Semmai questo rapporto evidenzia, da un lato, come i comandanti ribelli non riescano a tenere ancora una rigida disciplina, perché violenze e crimini ingiustificati, o saccheggi troppo palesi, sono disfunzionali alla vittoria e vanno repressi, assolutamente da fermare sono le violenze sui prigionieri, ostacolo alla vittoria più di una battaglia perduta.

Dall’altro dovrebbe farci riflettere sul fatto che in politica il contenitore è il contenuto.
Ovvero la rivolta libica, già a fine febbraio, ha smesso di essere una rivoluzione ed ha scelto di essere una guerra civile.
Probabilmente non c’erano molte alternative, Gheddafi ha sparato e torturato per primo, mentre il fatto che numerosi reparti militari e ufficiali inferiori siano passati ai ribelli li ha illusi di avere un esercito, ma le guerre civili non sono un bello spettacolo e per vincerle bisogna essere brutali e crudeli.

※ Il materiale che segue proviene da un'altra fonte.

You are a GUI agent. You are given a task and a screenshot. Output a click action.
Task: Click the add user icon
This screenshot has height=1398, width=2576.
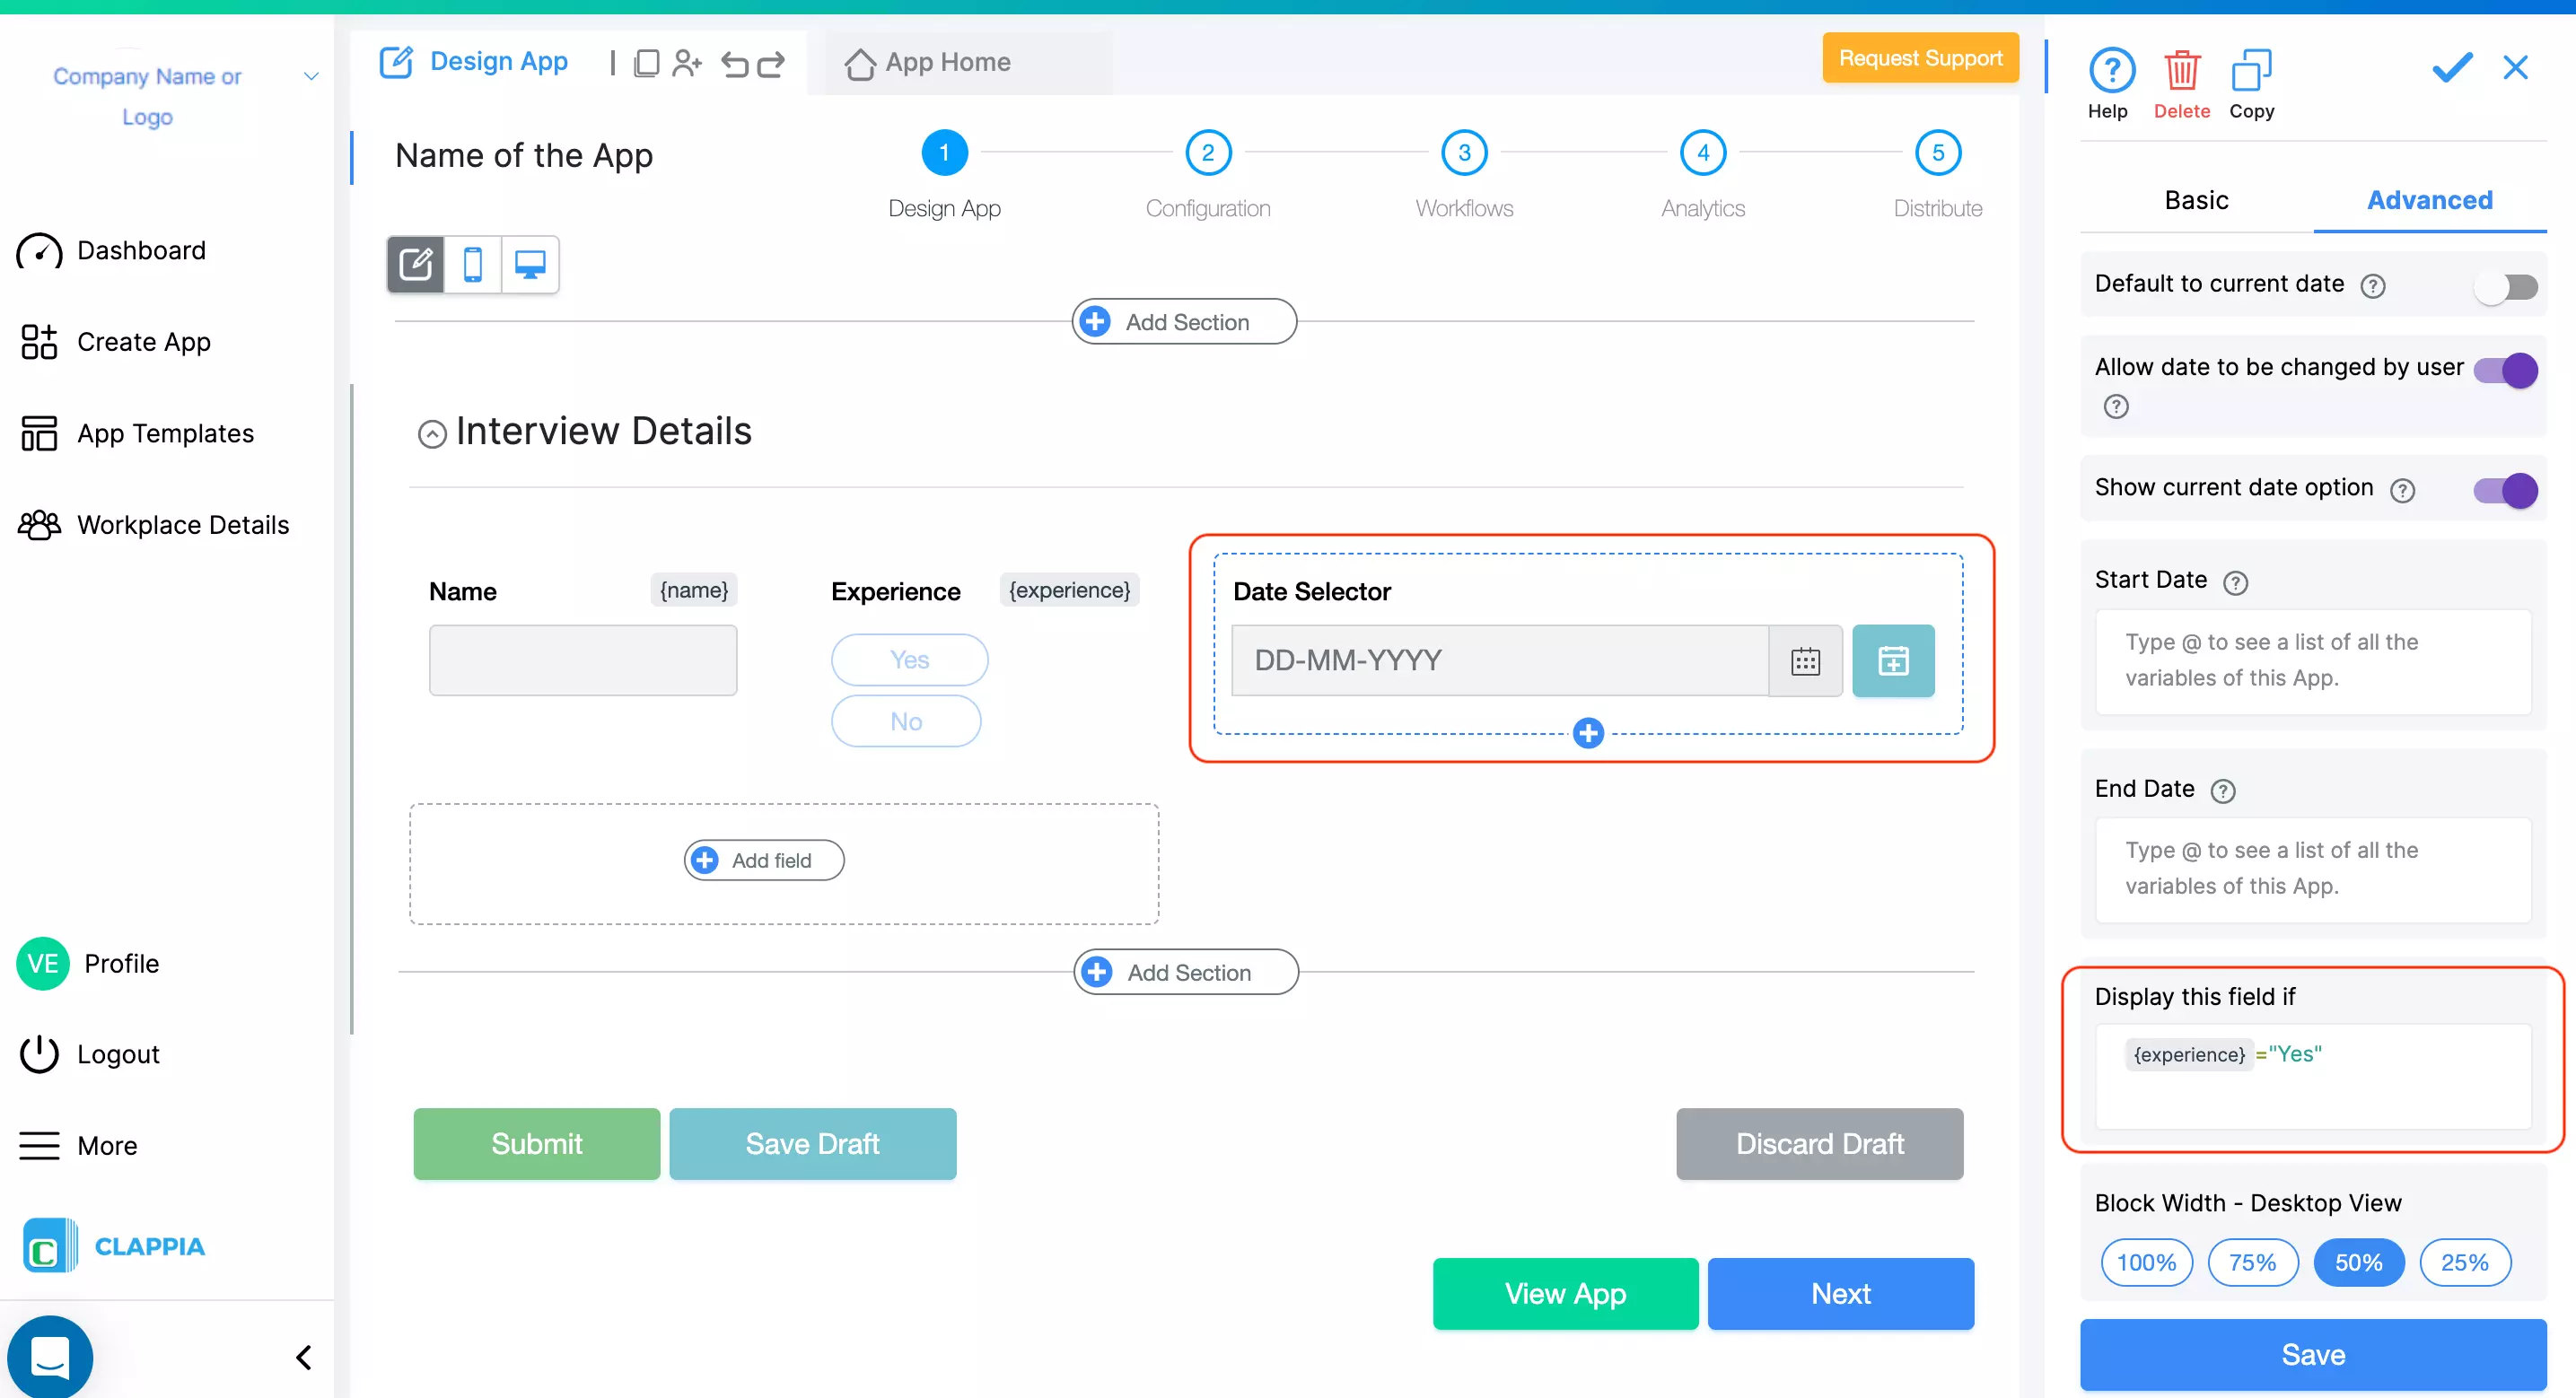pos(687,64)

Quando i ribelli vinceranno questa guerra saranno diventati, loro malgrado, uomini ben peggiori di quelli che erano un anno fa.
La nonviolenza è un metodo di lotta da preferirsi sempre e comunque anche perché impedisce ai rivoluzionari di diventare dei macellai.

In Bahrain, Tunisia, Egitto e a quanto pare anche in Siria e (almeno in parte) Yemen le forze rivoluzionarie sono state più intelligenti, se e quando queste rivoluzioni saranno concluse, se e quando avranno vinto, potremmo aspettarci governi realmente diversi.

Per carità in Libia il CNT sembra già molto meglio di Gheddafi, e mi auguro la loro vittoria il più presto possibile, mentre non credo nel paradigma della somalizzazione della regione.
Ma proprio le necessità della guerra hanno messo gli avvocati, gli intellettuali, i giovani, gli universitari e i bloggher (che pure furono gli iniziatori delle proteste a Febbraio) sullo sfondo, portando al centro del CNT vecchi transfughi di regime, ex ufficiali sponsorizzati da CIA e sauditi, tecnocrati del ministero del petrolio.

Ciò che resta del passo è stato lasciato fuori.